Local and global structural properties of the HIV-MN V3 loop

Abstract

Studies of the feasibility of a subunit vaccine to protect against human immunodeficiency virus (HIV) infection have principally focused on the third variable (V3) loop. The principal neutralizing determinant (PND) of HIV-1 is located inside the V3 loop of the surface envelope glycoprotein, gp120. However, progress toward a PND-based vaccine has been impeded by the amino acid sequence variability in the V3 loops of different HIV isolates.

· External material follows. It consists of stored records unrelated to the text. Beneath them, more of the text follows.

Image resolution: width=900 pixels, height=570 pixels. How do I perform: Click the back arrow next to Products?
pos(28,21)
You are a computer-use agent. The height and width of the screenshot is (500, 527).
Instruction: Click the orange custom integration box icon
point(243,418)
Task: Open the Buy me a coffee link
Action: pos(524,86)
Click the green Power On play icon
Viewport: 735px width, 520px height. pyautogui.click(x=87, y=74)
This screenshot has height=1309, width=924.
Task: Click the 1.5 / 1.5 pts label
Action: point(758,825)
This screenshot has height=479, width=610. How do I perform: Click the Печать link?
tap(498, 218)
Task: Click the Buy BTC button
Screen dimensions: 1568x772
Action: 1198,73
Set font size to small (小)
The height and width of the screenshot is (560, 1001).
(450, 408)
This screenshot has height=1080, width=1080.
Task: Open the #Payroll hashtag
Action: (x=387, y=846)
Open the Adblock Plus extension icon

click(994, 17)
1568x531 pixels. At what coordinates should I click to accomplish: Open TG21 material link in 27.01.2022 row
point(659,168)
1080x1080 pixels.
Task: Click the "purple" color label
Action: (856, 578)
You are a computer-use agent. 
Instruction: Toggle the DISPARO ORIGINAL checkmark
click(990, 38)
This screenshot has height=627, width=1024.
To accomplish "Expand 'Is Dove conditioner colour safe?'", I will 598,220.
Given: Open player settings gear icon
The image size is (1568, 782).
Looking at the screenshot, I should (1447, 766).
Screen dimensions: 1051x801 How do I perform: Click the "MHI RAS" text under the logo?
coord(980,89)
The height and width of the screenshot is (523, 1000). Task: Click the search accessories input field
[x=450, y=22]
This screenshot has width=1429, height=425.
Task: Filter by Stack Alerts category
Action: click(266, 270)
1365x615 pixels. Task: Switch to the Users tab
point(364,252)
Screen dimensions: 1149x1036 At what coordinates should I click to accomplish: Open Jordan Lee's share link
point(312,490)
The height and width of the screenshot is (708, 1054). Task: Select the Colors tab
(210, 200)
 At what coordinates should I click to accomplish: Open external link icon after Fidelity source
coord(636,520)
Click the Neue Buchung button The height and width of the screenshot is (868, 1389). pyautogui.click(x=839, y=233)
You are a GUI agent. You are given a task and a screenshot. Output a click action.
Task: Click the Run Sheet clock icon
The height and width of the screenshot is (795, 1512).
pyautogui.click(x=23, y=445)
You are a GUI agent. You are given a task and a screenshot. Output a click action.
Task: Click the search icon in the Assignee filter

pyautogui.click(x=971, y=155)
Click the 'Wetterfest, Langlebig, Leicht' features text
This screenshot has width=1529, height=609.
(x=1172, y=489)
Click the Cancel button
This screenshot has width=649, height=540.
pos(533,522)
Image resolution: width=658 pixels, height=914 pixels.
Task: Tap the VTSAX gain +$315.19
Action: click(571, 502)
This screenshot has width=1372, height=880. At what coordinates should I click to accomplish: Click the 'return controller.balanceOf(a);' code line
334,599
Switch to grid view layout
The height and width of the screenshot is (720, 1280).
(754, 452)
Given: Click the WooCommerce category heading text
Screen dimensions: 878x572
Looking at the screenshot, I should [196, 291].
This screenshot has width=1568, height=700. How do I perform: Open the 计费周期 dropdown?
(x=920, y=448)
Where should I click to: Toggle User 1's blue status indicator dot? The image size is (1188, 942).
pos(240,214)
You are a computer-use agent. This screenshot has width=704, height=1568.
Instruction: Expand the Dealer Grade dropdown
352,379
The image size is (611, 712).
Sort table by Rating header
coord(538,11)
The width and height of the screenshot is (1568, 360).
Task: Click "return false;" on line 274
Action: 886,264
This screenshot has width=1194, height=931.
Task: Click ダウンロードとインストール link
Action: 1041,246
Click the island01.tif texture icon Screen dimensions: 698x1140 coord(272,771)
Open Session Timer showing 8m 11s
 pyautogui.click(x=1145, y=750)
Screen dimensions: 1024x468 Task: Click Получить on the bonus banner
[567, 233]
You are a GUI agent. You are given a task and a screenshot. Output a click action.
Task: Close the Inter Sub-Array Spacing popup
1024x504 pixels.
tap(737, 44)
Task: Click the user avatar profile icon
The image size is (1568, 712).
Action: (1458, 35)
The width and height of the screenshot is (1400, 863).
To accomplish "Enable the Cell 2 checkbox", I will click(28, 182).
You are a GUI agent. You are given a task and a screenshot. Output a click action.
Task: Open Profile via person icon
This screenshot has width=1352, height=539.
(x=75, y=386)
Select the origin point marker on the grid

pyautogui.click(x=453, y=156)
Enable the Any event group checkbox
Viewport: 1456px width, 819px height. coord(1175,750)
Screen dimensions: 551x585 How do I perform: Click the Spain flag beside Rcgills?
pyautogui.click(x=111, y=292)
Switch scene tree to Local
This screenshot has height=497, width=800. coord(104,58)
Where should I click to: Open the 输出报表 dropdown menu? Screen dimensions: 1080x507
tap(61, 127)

Theoretical studies revealed that the variability in sequence and structure of the V3 loop is confined to the N- and C-terminal sides of the conserved GPG crest. This leaves three regions of the V3 loop conserved both in sequence and secondary structure. We present the results of NMR studies that test the validity of our theoretical predictions. Structural studies are reported for the HIV-V3 loop (HIV-MN) in the linear and cyclic (S-S-bridged) forms. For the V3 loop sequence of the HIV-MN isolate, the three conserved secondary structural elements are as underlined below: turns turn helix CTRPNYNKRKRIHIGPGRAFYTTKNIIGTIROAHC Finally, the conformational requirement of the PND in the V3 loop-antibody interaction is tested by monitoring the monoclonal antibody binding to the HIV-MN V3 loop in the linear and cyclic forms by enzyme-linked immunosorbent assay. The binding data reveal that the cyclic V3 loop is a better ligand for the monoclonal antibodies than the linear form although the latter has the same sequence. This means that the monoclonal antibodies recognize the PNDs as conformational epitopes.